Beyond Self-sabotage & Moving Forward

By now, you hopefully have a sense of how to evaluate your own confusing behaviours.

Photo by Brett Jordan / Unsplash

When confusing or self-sabotaging habits arise, use the following steps to address your behaviour:

  1. Isolate the Behaviour: Identify the specific action or routine and the secondary gains. For Sue, this meant acknowledging her pattern of using wine as an escape.
  2. Isolate Your Expectations: Clarify what you believe this behaviour provides you. Sue expected her wine ritual to offer relaxation and an escape from loneliness.
  3. Assess the Reality: Evaluate the actual impact of this behaviour on your life. Sue realised her drinking led to regret and didn't truly fulfil her needs for connection or relaxation.
  4. Develop New Strategies: Determine what skills or habits you can adopt to meet your needs more healthily. For Sue, this involved seeking out social activities or hobbies that offered interesting companionship and a life beyond work.

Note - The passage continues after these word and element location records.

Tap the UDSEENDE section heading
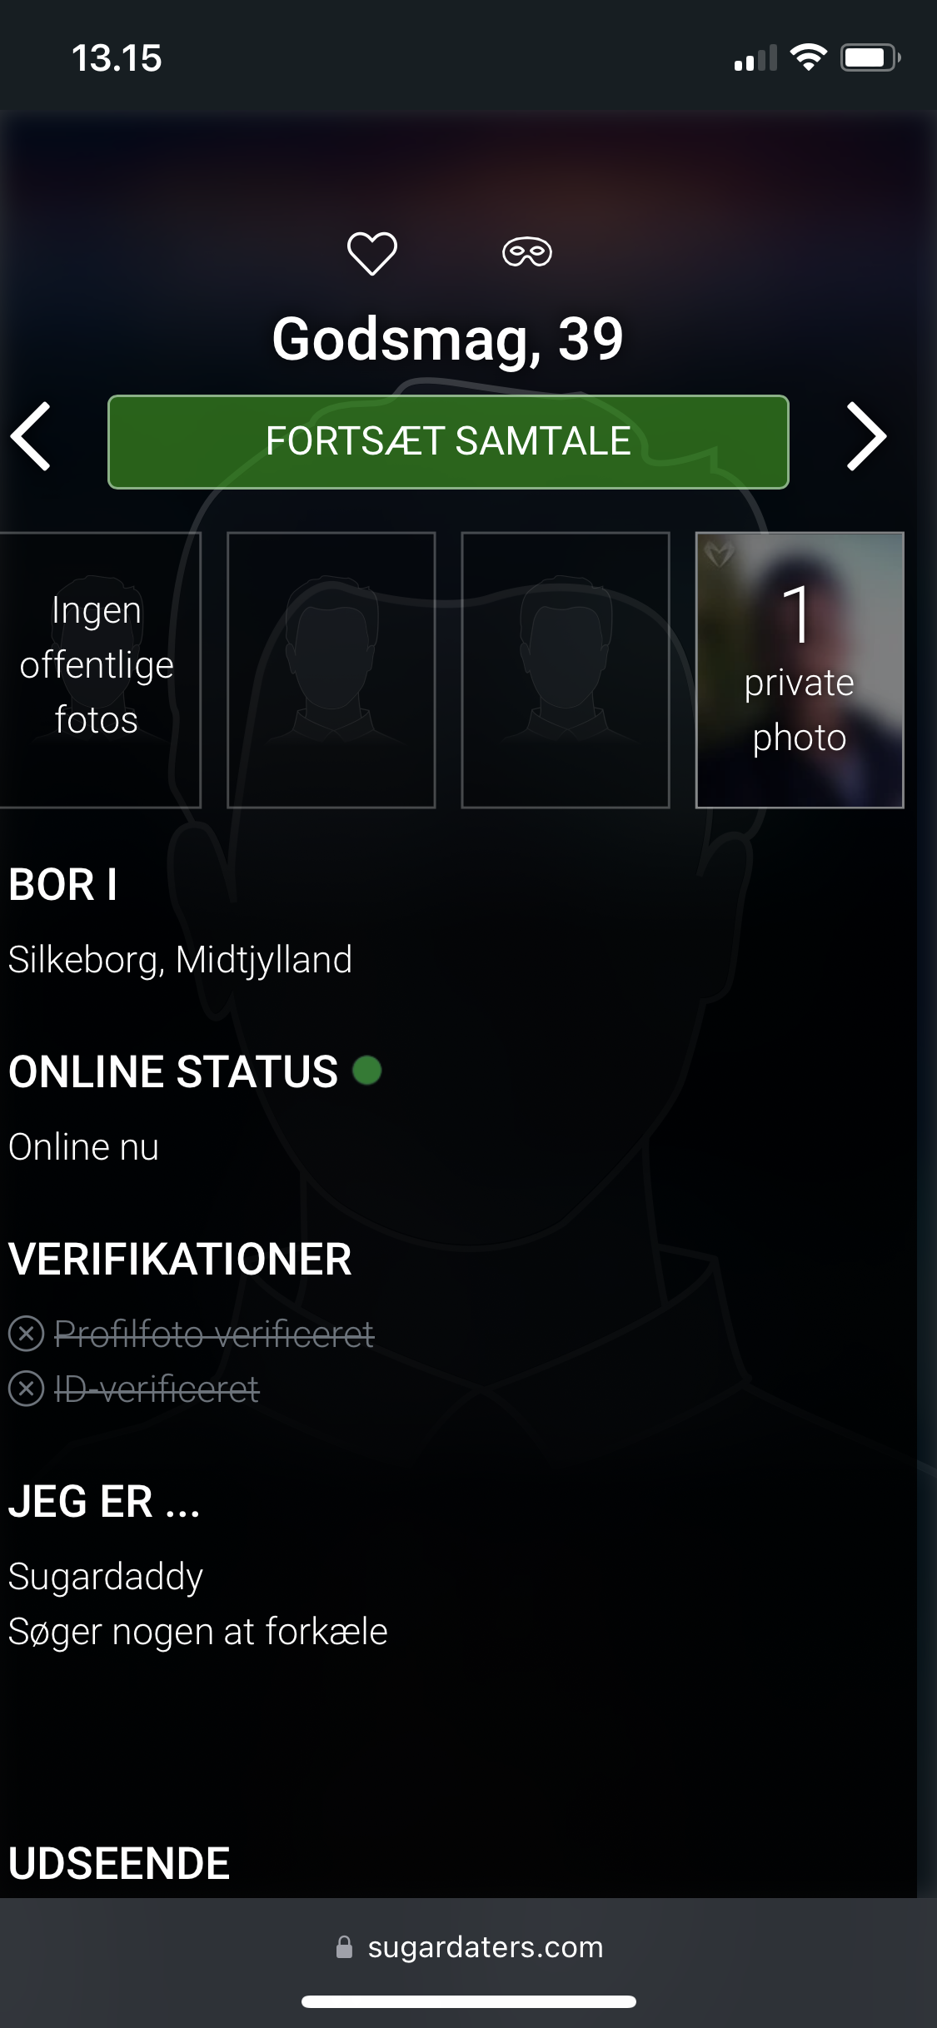Viewport: 937px width, 2028px height. click(119, 1863)
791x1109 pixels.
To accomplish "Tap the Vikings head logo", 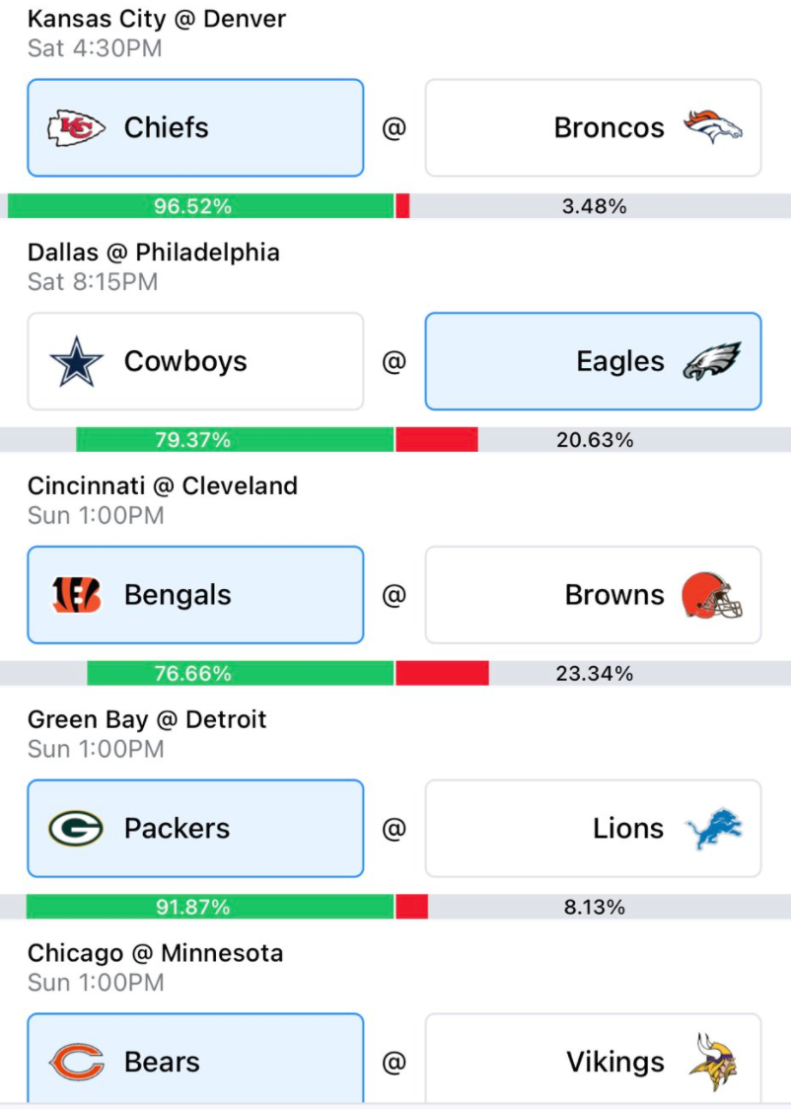I will tap(714, 1062).
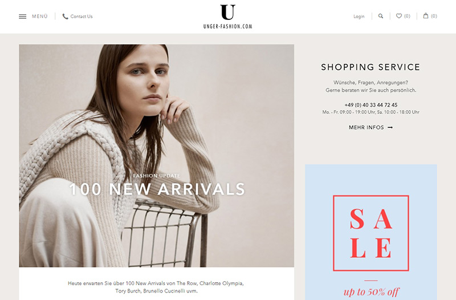Click the MENÜ label
The image size is (456, 300).
[40, 17]
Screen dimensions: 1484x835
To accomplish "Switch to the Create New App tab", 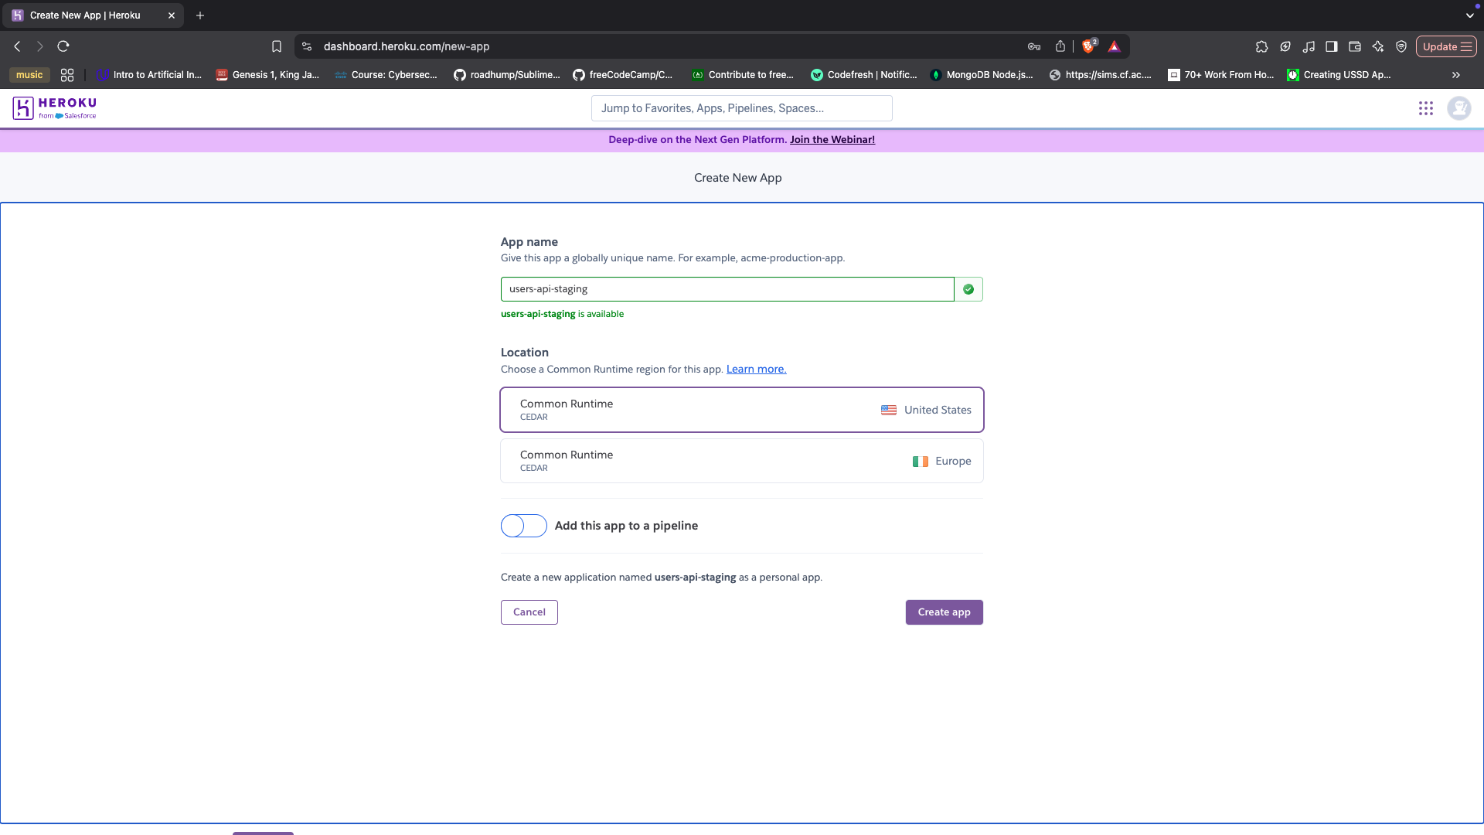I will (x=85, y=15).
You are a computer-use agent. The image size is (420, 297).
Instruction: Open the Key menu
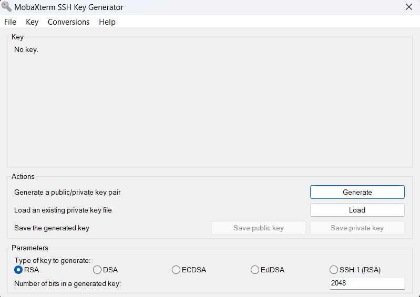[32, 22]
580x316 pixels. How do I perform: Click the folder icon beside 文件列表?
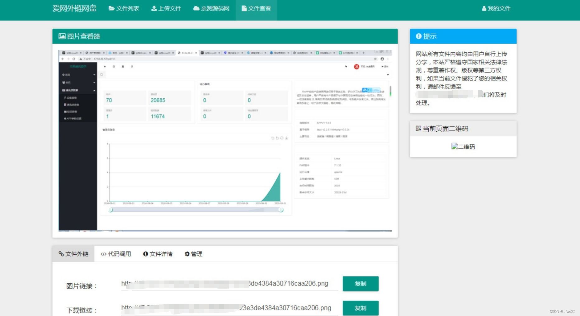[111, 8]
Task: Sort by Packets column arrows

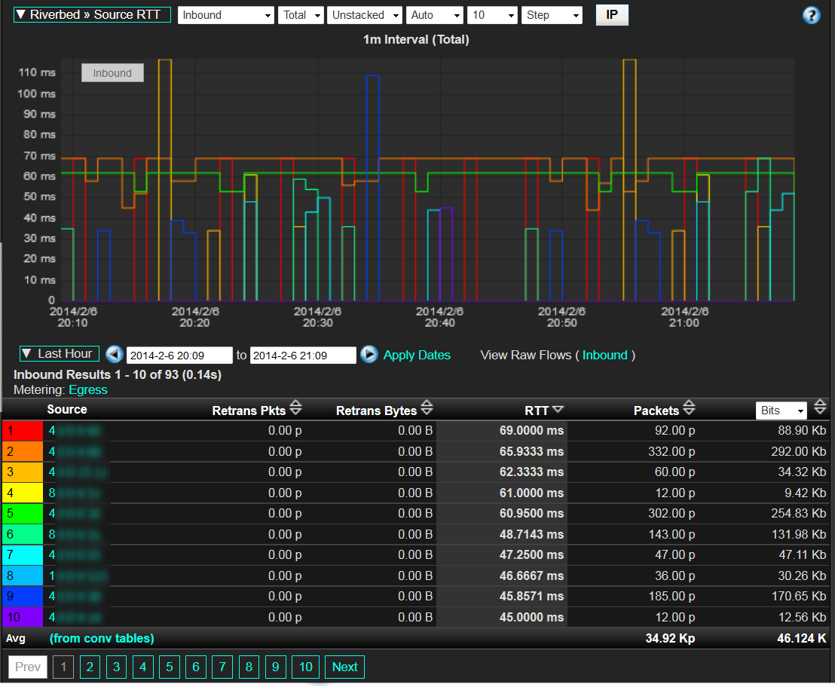Action: pos(688,408)
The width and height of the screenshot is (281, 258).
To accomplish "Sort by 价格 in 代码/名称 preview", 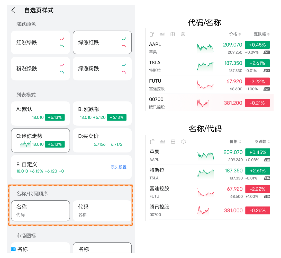I will pyautogui.click(x=235, y=34).
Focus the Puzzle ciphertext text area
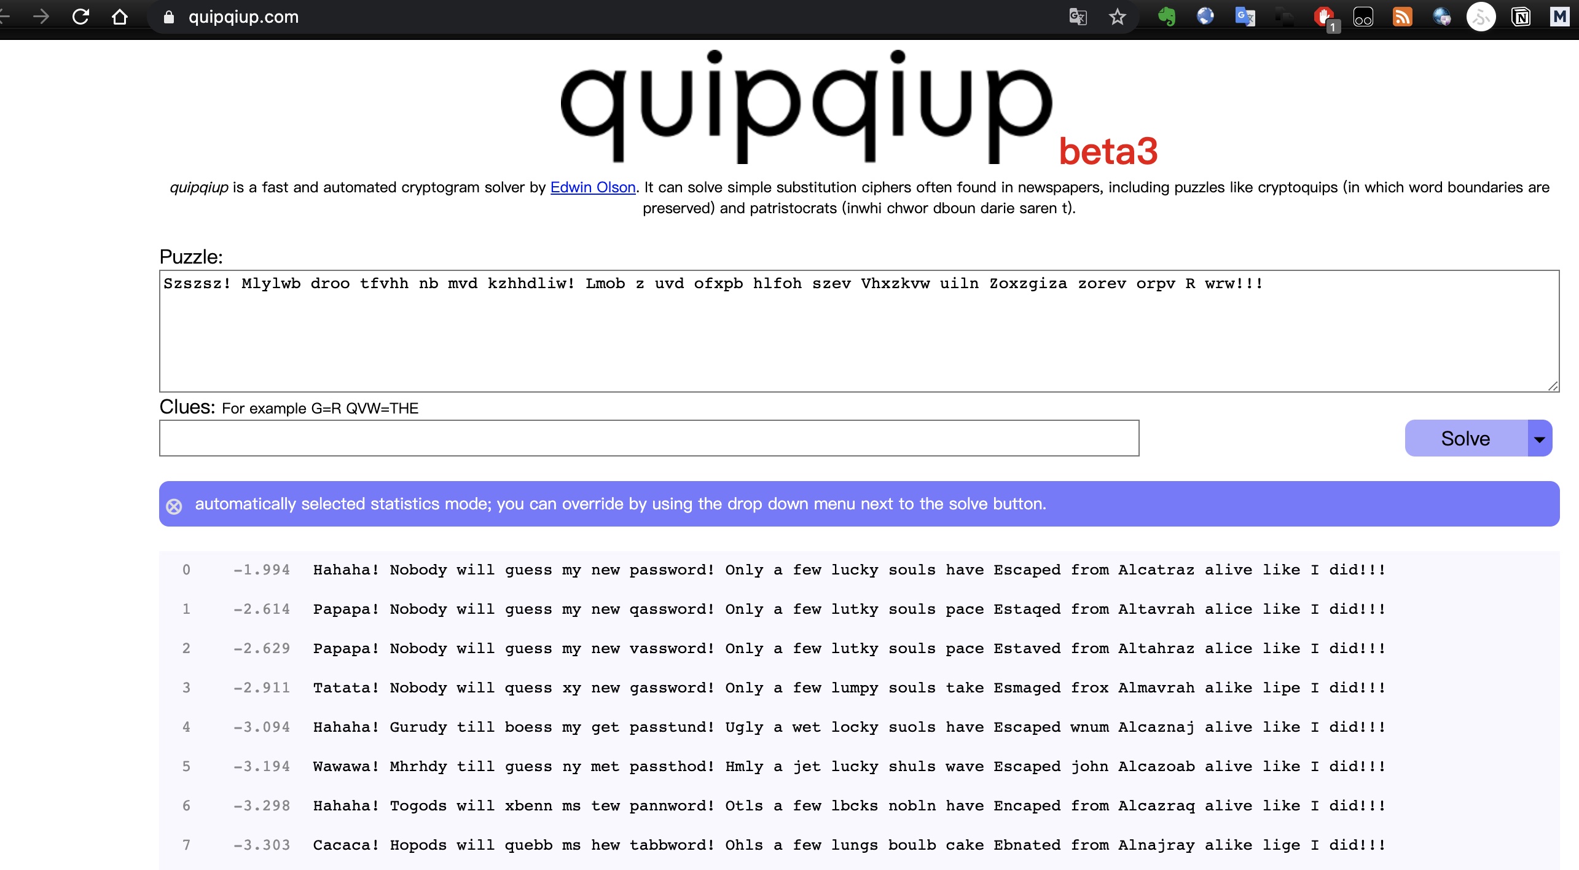 (858, 332)
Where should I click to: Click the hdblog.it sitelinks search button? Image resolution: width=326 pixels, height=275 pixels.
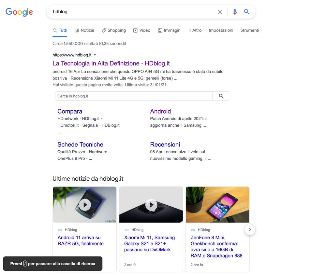221,96
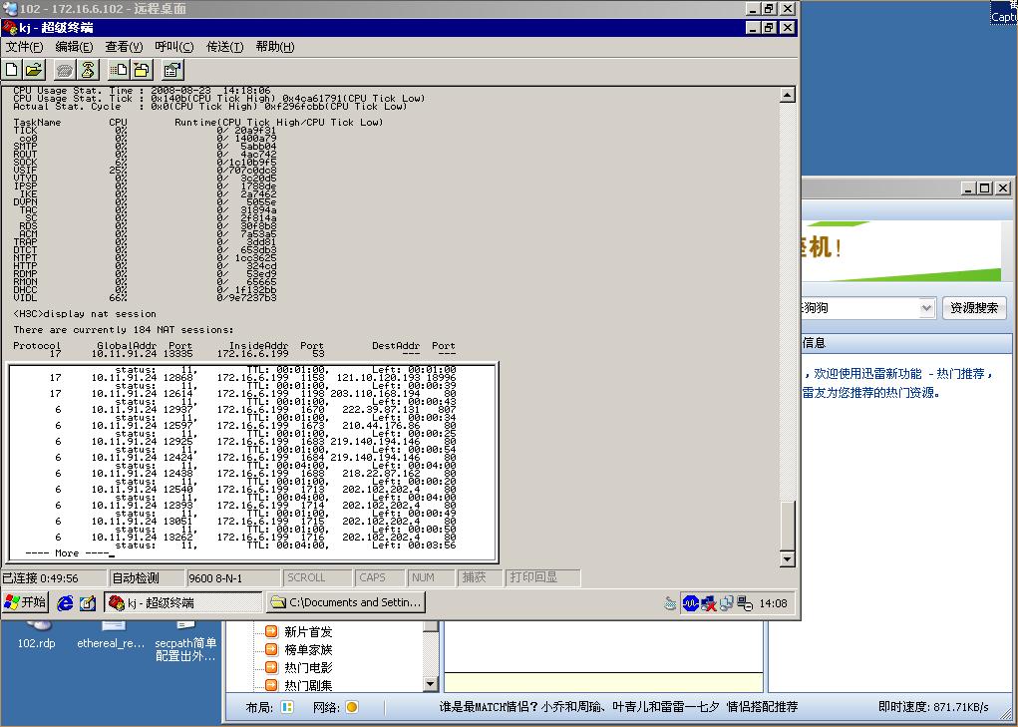The width and height of the screenshot is (1018, 727).
Task: Select 新片首发 in the tree list
Action: pyautogui.click(x=308, y=631)
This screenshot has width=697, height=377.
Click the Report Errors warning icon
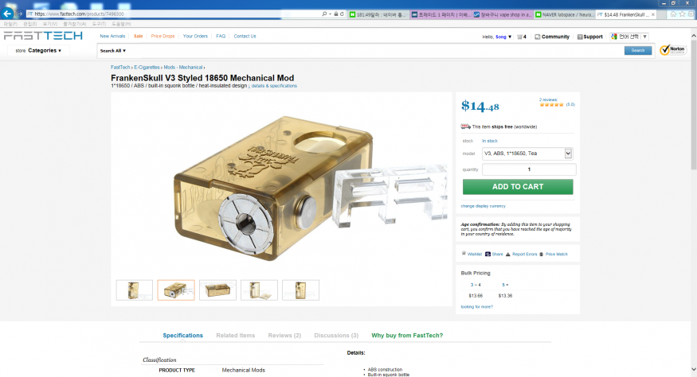pyautogui.click(x=508, y=254)
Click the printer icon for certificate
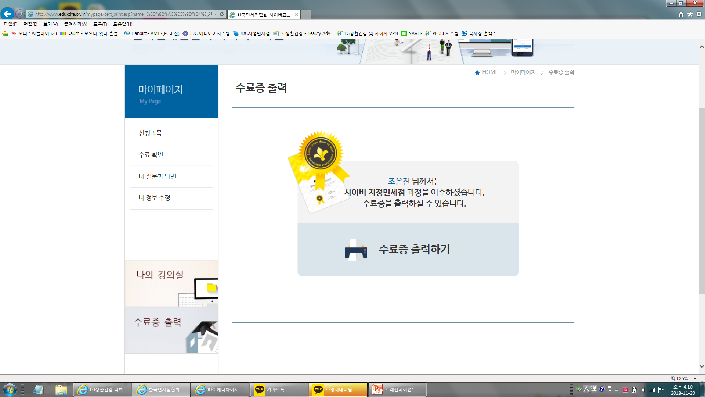The height and width of the screenshot is (397, 705). point(355,250)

These steps apply to all of us trapped in a trade-off with the secondary gains of unhelpful behaviours. 

By following these steps, you can start to untangle yourself from habits that offer fleeting rewards yet detract from your overall well-being and fulfilment.

Takeaway and Summary:

If some of your behaviours confuse you or appear to cause direct or indirect harm, reflect honestly on what your secondary gains may be.

What keeps you invested in outdated or unhelpful behaviour (low expectations, laziness, fear, or rebelliousness)?

What are the perceived secondary gains of your unhelpful behaviour (e.g., avoiding failure, rejection or discomfort)?

What are the consequences of not challenging these habits (e.g., frustration, confusion, distress)? 

What would be the Big Domino (compelling change) for your longer-term development (a new skill to learn or activity to undertake)?

Understanding and reflecting on your underlying desires will help you transcend impulsive behaviours. 

These behaviours often offer immediate, yet deceptive, benefits (secondary gains), yet this misleading temporary solace often masks our actual needs. 

By identifying these hidden motivations, you can see beyond the allure of quick fixes and work towards addressing your needs healthily.